Task:
All lines from the one containing "Select the Phạm vi cung cấp điện áp +Vs label" through the end of the data below are to be transcribed exactly. Leave out the rest.

[Collected data]
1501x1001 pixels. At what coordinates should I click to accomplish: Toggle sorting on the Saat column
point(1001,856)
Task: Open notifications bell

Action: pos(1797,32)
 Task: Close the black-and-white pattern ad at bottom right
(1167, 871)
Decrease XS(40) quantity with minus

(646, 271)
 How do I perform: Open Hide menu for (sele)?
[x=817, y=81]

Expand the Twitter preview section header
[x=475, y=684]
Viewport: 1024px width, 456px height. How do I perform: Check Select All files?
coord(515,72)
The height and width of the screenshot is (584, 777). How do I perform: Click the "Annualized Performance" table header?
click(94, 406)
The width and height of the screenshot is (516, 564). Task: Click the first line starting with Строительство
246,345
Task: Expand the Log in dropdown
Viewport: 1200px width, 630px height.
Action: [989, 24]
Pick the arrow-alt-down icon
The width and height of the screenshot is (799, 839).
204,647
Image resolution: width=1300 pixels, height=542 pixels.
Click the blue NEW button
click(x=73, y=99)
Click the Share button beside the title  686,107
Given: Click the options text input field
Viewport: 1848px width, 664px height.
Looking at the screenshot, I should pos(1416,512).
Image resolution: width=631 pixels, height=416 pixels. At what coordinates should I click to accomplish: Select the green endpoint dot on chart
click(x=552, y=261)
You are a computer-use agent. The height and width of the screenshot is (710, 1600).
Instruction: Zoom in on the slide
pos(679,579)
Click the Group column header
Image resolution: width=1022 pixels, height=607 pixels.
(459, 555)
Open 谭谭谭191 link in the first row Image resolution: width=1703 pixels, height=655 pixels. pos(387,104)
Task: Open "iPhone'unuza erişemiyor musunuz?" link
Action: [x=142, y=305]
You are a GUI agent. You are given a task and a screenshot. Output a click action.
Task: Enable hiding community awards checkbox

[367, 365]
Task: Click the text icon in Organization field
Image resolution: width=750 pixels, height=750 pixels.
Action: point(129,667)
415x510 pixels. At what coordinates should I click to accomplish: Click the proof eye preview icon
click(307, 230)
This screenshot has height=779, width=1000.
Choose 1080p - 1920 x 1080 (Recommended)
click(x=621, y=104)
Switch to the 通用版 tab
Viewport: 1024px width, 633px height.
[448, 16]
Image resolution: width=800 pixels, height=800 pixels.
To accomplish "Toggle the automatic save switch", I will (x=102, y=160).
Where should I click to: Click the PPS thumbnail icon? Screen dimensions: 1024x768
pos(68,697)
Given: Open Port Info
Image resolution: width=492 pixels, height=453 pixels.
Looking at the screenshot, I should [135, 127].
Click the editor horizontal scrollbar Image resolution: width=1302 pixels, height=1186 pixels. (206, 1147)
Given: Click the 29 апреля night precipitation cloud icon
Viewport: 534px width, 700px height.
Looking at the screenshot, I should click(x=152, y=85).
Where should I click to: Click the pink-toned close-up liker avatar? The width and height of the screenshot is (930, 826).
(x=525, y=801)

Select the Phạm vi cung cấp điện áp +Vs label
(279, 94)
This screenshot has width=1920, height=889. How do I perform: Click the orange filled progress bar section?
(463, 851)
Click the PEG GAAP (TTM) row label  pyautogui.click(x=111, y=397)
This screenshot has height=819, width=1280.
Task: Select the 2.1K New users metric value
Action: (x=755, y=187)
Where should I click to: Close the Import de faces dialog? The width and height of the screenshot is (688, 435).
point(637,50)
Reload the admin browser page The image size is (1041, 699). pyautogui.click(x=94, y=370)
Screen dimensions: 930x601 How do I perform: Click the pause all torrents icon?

Response box:
Select the Phạm vi cung cấp điện áp +Vs label
(279, 94)
This screenshot has width=1920, height=889. How do I perform: Click the orange filled progress bar section?
(463, 851)
Click the PEG GAAP (TTM) row label  pyautogui.click(x=111, y=397)
This screenshot has height=819, width=1280.
Task: Select the 2.1K New users metric value
Action: (x=755, y=187)
Where should I click to: Close the Import de faces dialog? The width and height of the screenshot is (688, 435).
point(637,50)
Reload the admin browser page The image size is (1041, 699). pyautogui.click(x=94, y=370)
Screen dimensions: 930x601 How do I perform: Click the pause all torrents icon?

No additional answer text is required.